■ What is expected:
Lay out the listing below as a Markdown table with the columns Row and Line, giving each line its row number and skipping blank lines. Leave the pictures out of the table.

***** Extracted entries *****

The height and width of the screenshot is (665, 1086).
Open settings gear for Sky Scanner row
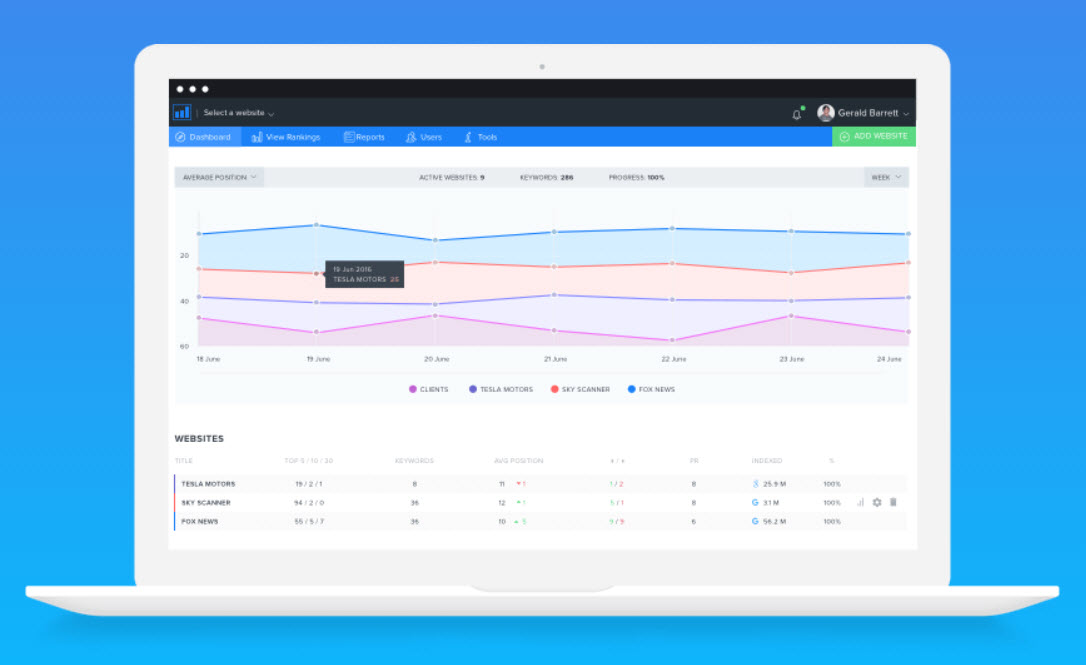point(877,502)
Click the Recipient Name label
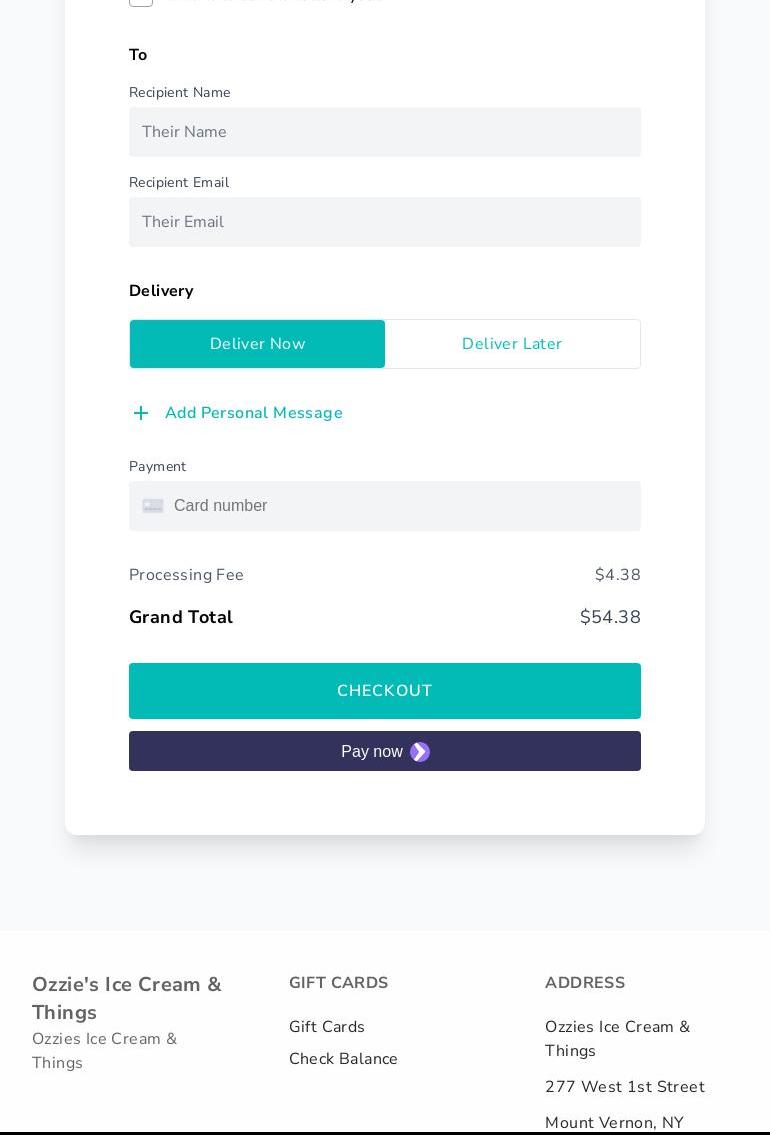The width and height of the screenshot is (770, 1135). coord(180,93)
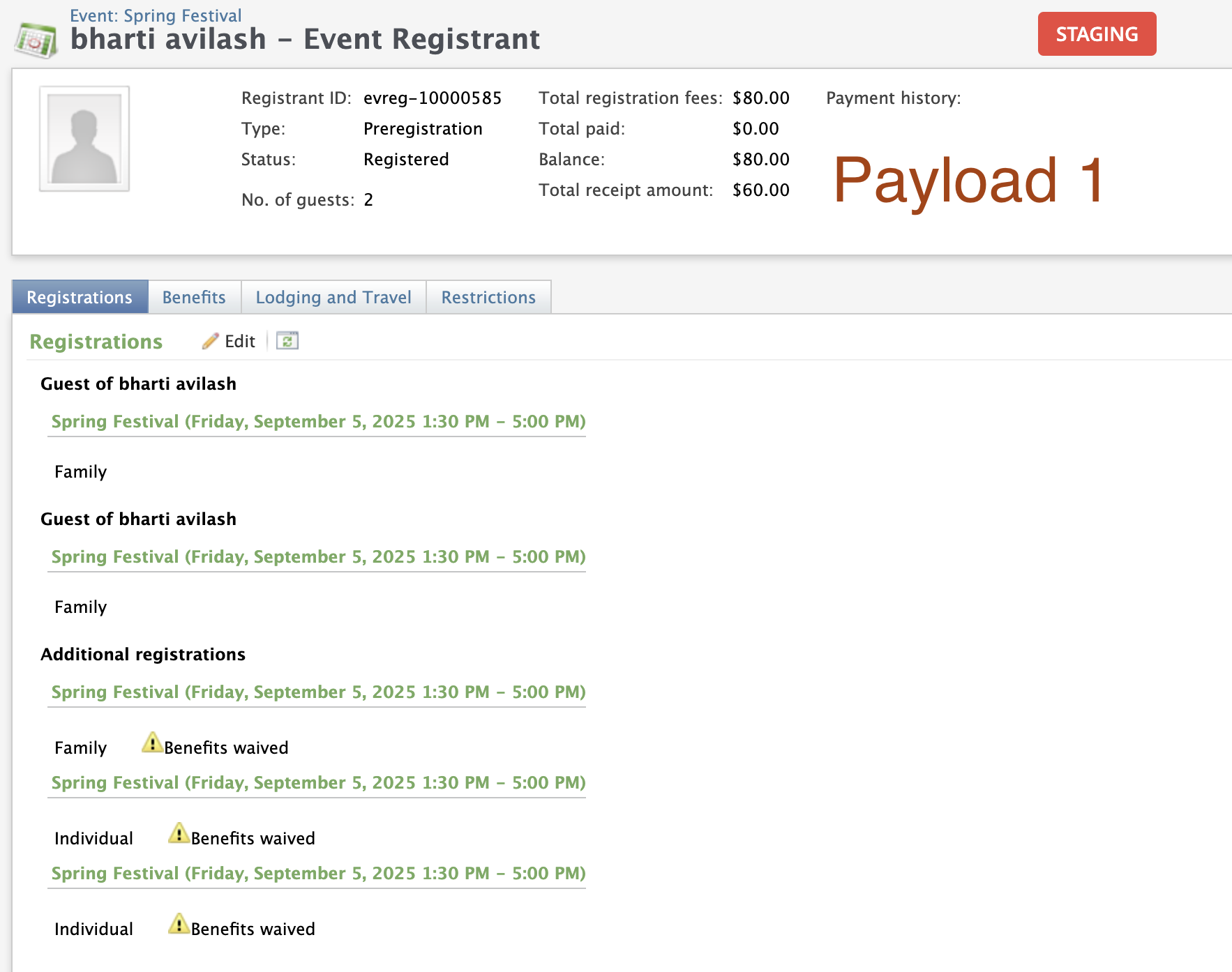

*****

■ Correct result:
| Row | Line |
|---|---|
| 1 | The height and width of the screenshot is (665, 1086). |
| 2 | Open settings gear for Sky Scanner row |
| 3 | point(877,502) |
| 4 | Click the Recipient Name label |
| 5 | The width and height of the screenshot is (770, 1135). coord(180,93) |